* _Problem details_
Every line in the data below from the one containing "The height and width of the screenshot is (429, 867)." down to the one containing "Open WiFi/Bluetooth module", both included, must be retyped exactly; no other line is to appear.

(Items from a data source)
──────

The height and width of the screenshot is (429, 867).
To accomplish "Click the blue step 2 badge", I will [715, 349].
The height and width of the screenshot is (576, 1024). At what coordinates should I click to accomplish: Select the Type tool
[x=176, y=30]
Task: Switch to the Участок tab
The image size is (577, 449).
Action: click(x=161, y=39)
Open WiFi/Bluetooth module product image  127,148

──────

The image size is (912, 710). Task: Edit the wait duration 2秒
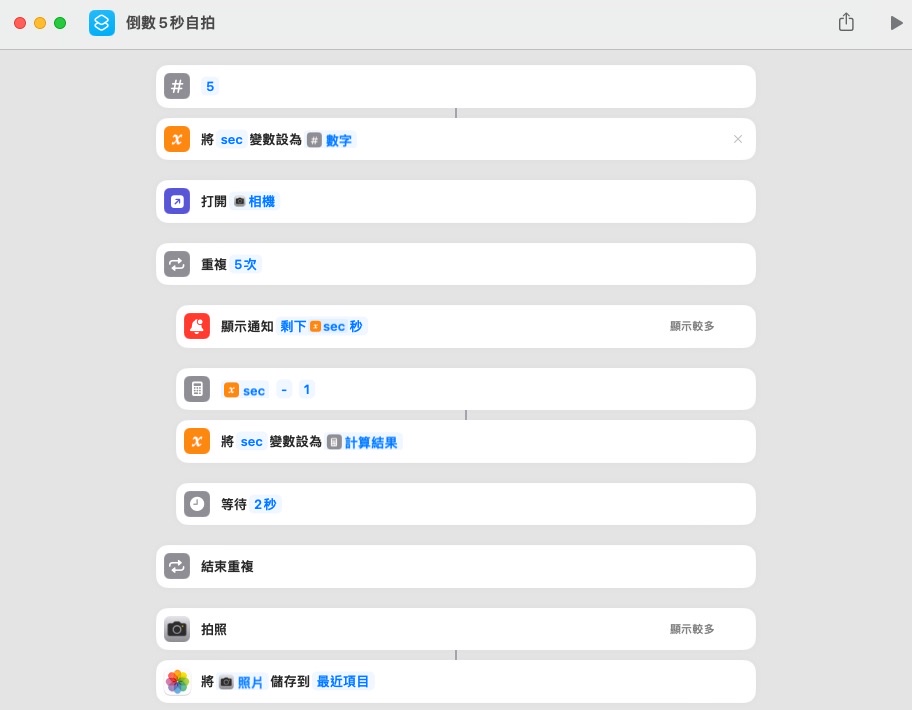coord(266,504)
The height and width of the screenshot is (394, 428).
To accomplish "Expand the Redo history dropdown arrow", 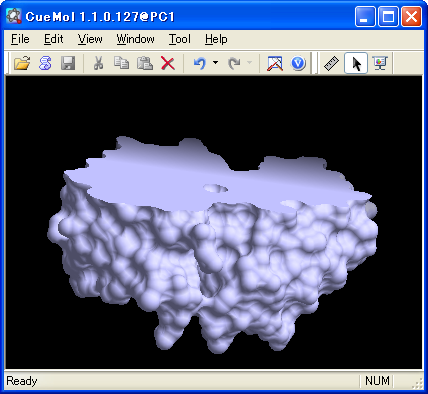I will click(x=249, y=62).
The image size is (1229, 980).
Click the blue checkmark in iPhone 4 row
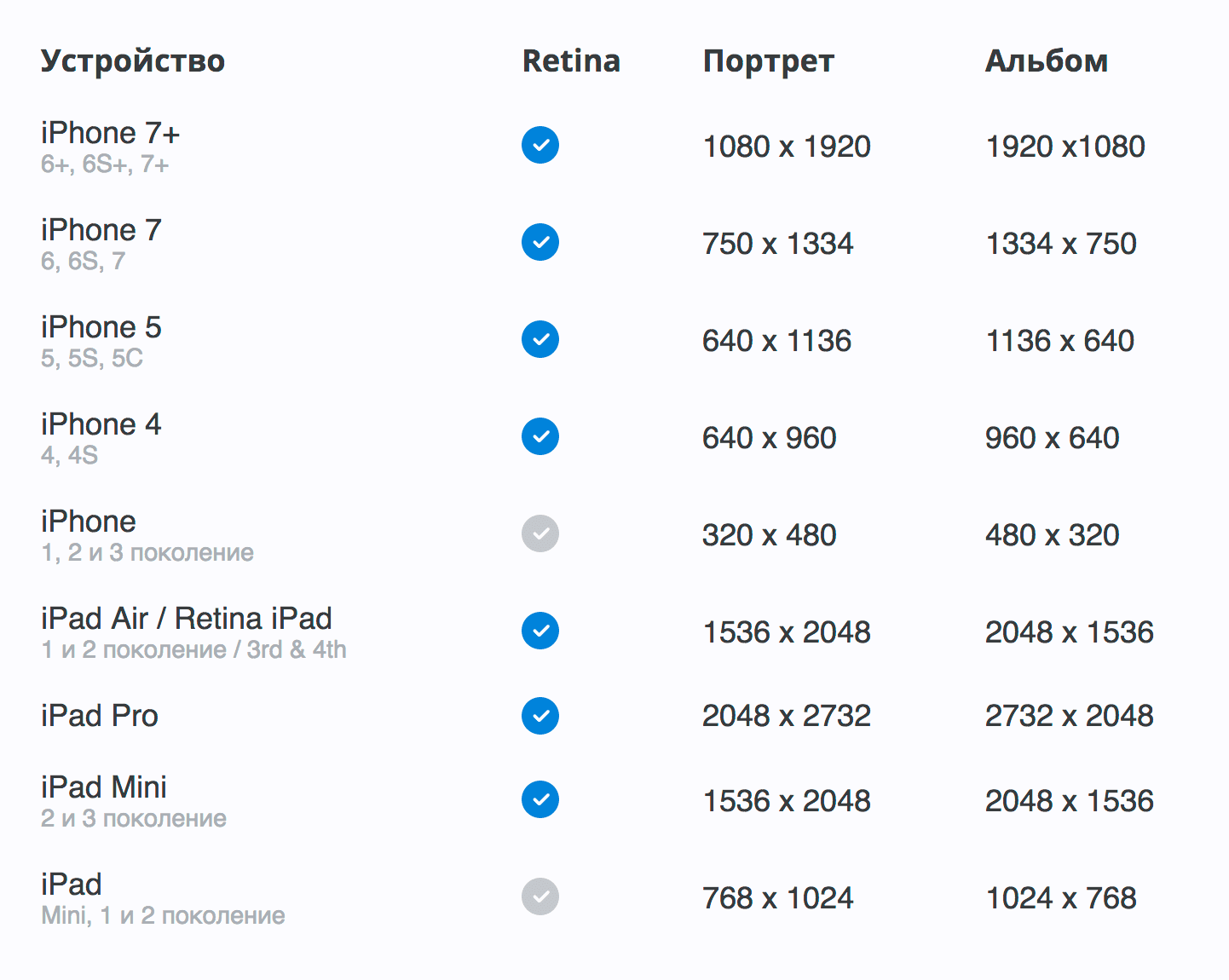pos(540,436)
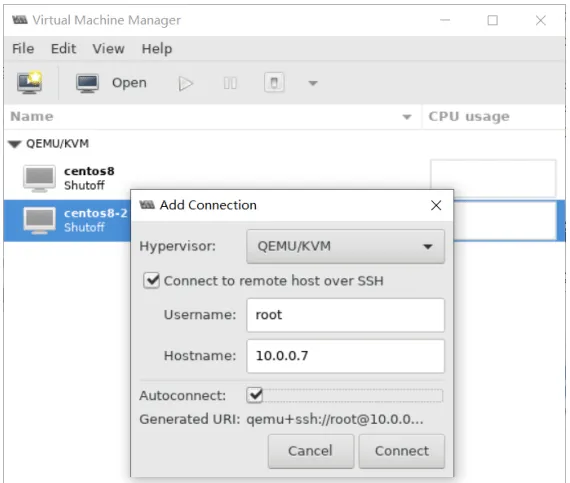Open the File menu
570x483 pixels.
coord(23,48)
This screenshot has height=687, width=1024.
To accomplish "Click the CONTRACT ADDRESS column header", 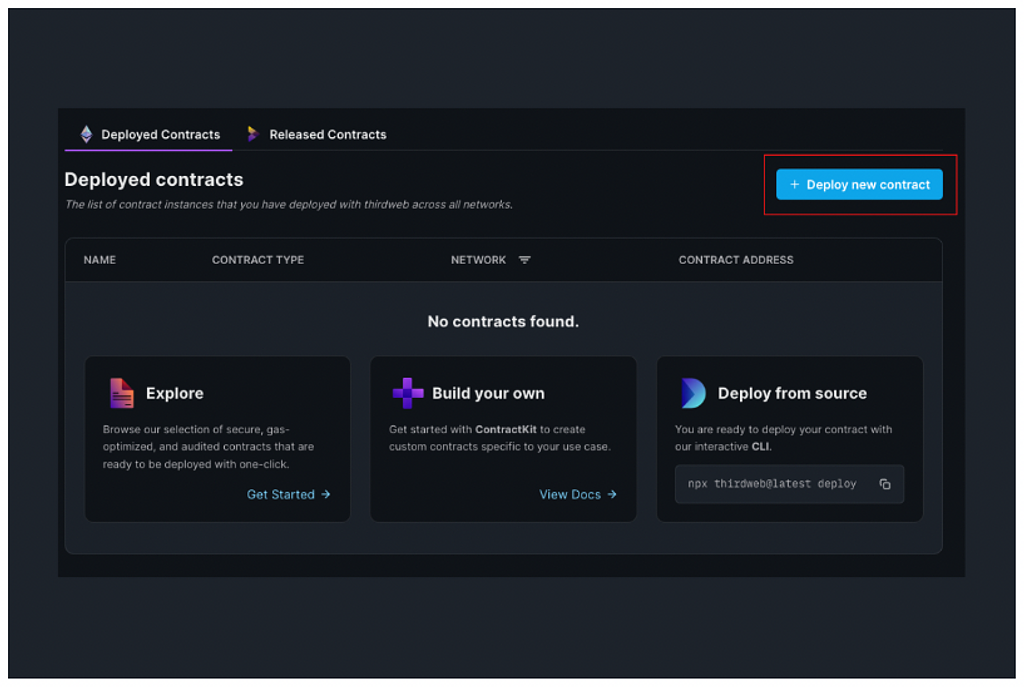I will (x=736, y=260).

──────

* _Written reply_
The height and width of the screenshot is (429, 867).
To accomplish "Click the blue step 2 badge", I will [715, 349].
The height and width of the screenshot is (576, 1024). At what coordinates should I click to accomplish: Select the Type tool
[x=176, y=30]
Task: Switch to the Участок tab
The image size is (577, 449).
Action: click(x=161, y=39)
Open WiFi/Bluetooth module product image  127,148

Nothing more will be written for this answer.